Since 2010, financial advisors have been sounding the alarm over the fintech revolution that has spawned robo-advisors. Although the assets held by robo-advisor firms are still a small fraction of the trillions of dollars held by traditional asset management firms, the direction of the market is firmly moving toward using financial technology, or fintech, solutions. An increasing number of established advisory companies are acquiring fintech firms, investing in them, or partnering with them, ostensibly to compete with the onslaught of fintech innovations that go well beyond robo-advice. With billions of dollars in venture capital flowing into fintech each year, it is quickly getting to the point where financial advisors must choose whether to fight the onslaught or adopt fintech solutions as a way to better serve their clients.
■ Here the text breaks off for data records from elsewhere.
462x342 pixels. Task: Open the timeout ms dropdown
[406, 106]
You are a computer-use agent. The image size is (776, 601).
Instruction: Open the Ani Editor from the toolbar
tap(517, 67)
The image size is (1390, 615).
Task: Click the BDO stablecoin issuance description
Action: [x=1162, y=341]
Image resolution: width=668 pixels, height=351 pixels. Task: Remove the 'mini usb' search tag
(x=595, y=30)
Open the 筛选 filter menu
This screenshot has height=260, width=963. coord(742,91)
These are four reasons why financial advisors should take advantage of fintech technologies.

Younger Clients Leading the Charge

The two leading fintech firms, Betterment and Wealthfront, launched direct-to-consumer robo-advice platforms in 2008. Through the end of 2015, Betterment had more than $5 billion in assets under management, and Wealthfront had $2.6 billion. Both companies tend to serve younger investors, primarily in the millennial age group, who are attracted by the self-serve digital platforms. Although financial advisors managing the assets of ultrahigh-net-worth individuals (UHNWI) aren’t expected to feel the immediate impact of robo-advisors, they need to prepare for the coming transfer of more than $30 trillion of wealth to the millennials in the next 15 years. If they expect to get any part of it, they must be on the leading edge of fintech technology. Betterment and Charles Schwab Corporation (NYSE: SCHW) now offer digital advisor platforms that mimic the direct-to-consumer platform for automating advice, but they include the financial advisor as an intermediary in the process.
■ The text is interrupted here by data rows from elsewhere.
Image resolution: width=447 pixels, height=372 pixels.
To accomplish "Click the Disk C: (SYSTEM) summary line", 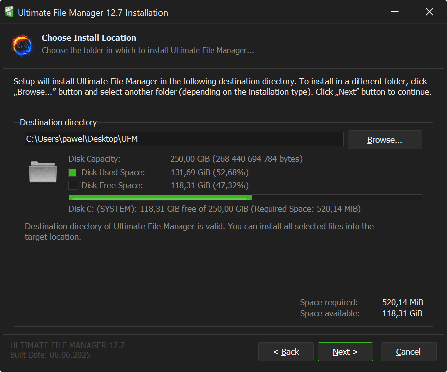I will 214,209.
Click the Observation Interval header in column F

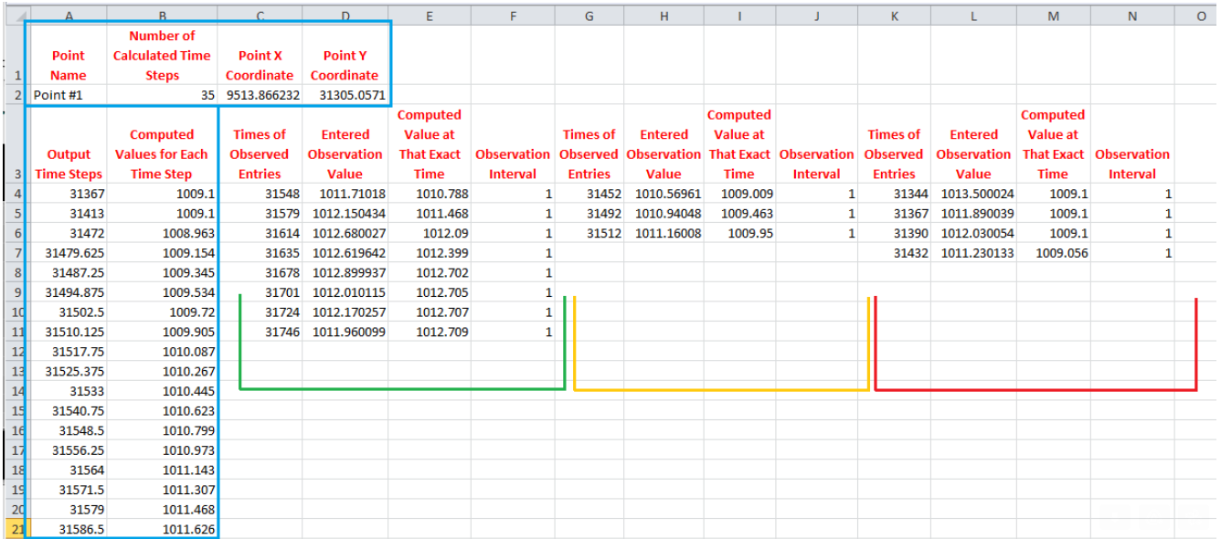[513, 153]
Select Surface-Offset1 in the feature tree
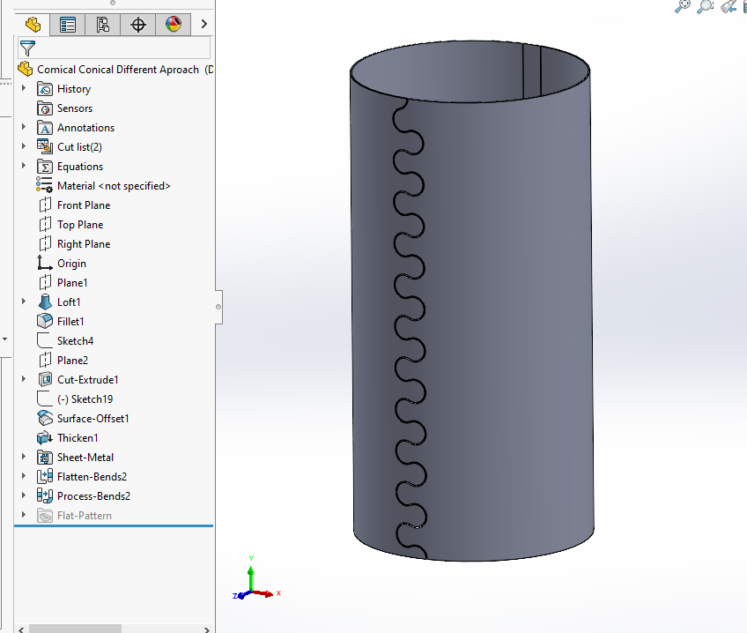The height and width of the screenshot is (633, 747). (x=92, y=419)
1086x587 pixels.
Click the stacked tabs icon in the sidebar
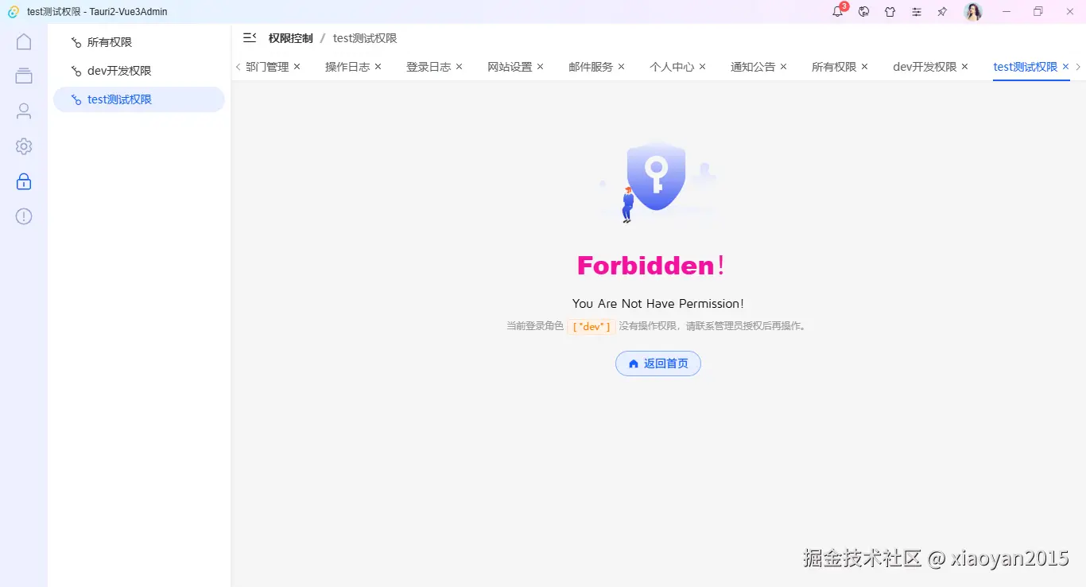[x=23, y=76]
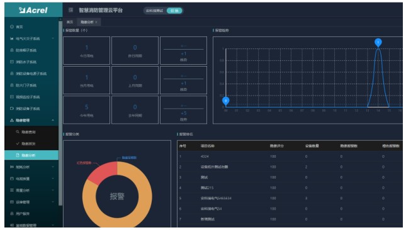Screen dimensions: 406x230
Task: Click the Acrel logo
Action: tap(33, 10)
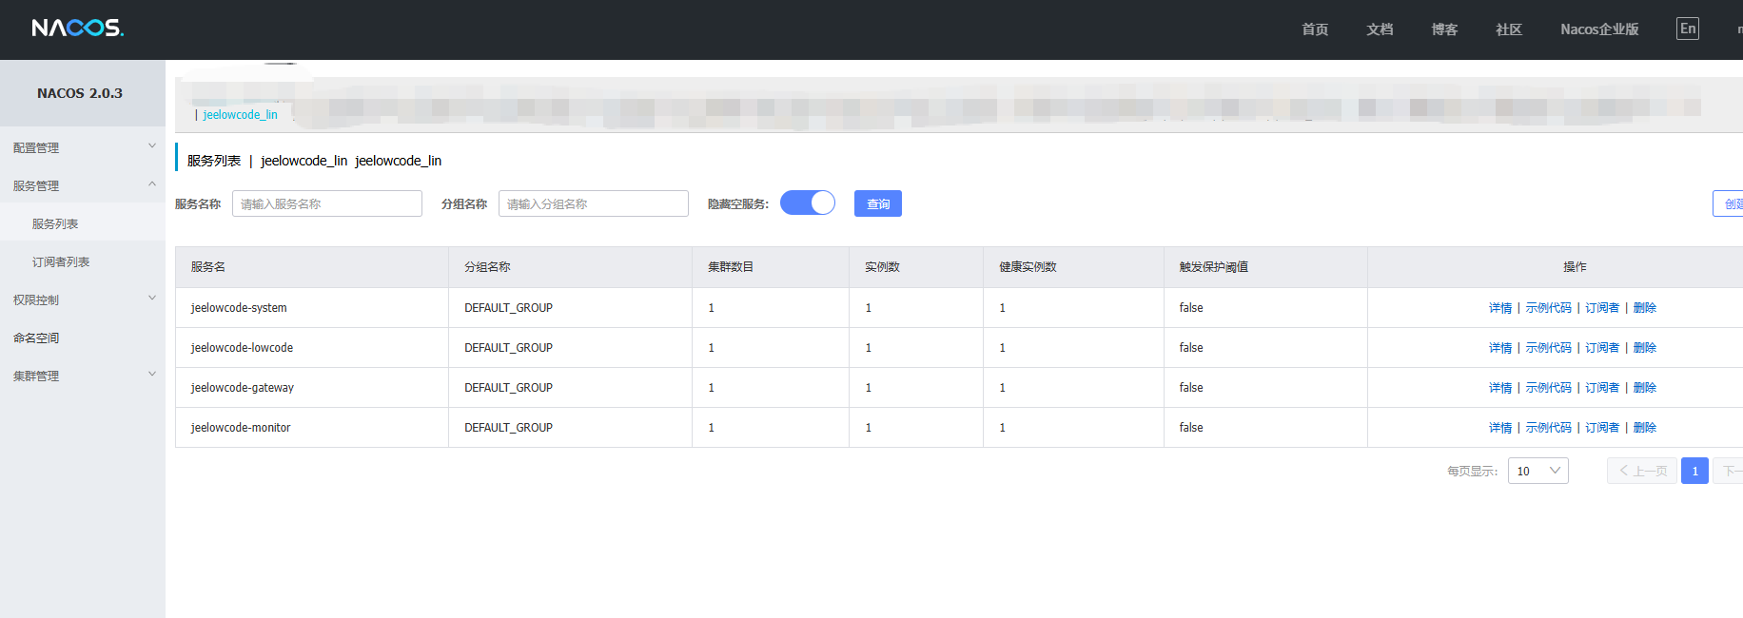
Task: Focus the 服务名称 input field
Action: [x=326, y=203]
If You Can’t Beat Them, Join Them

Driven by client expectations of "quick, easy and transparent," the pace of fintech technology is accelerating, and it will leave financial advisors who don’t adopt it languishing in obsolescence. Financial advisors who adopt automated, digital advice stand to capitalize on the market trend while adding significant value with the human factor. Robo-advise will never replace human interaction required for more complex financial planning. Financial advisors who offer an omni-channel solution, in which clients can choose self-directed, advisor-assisted or advisor-driven engagement, all on demand, stand the best chance of capturing the assets of millennials and anyone else who prefers to have options.

Independent Advisors Need Scale

Aside from providing digital advice, fintech companies in the investment arena are delivering back-office and client-facing solutions that streamline many of the processes used in onboarding clients, managing their portfolios, offering client portals and managing compliance. Financial advisors working with the larger asset management firms that are investing in or acquiring fintech companies will see their platforms incorporate many of these fintech solutions. However, members of the fastest-growing segment of the advisory industry, which is independent financial advisors, must be able to achieve the technological scale of the big firms if they are going to survive. Fintech can have the effect of leveling the playing field between the big firms and the smaller advisory firms. Several of the largest custodian firms, such as Schwab and Pershing LLC., are developing or investing in proprietary fintech solutions, including a robo-advisor platform for financial advisors.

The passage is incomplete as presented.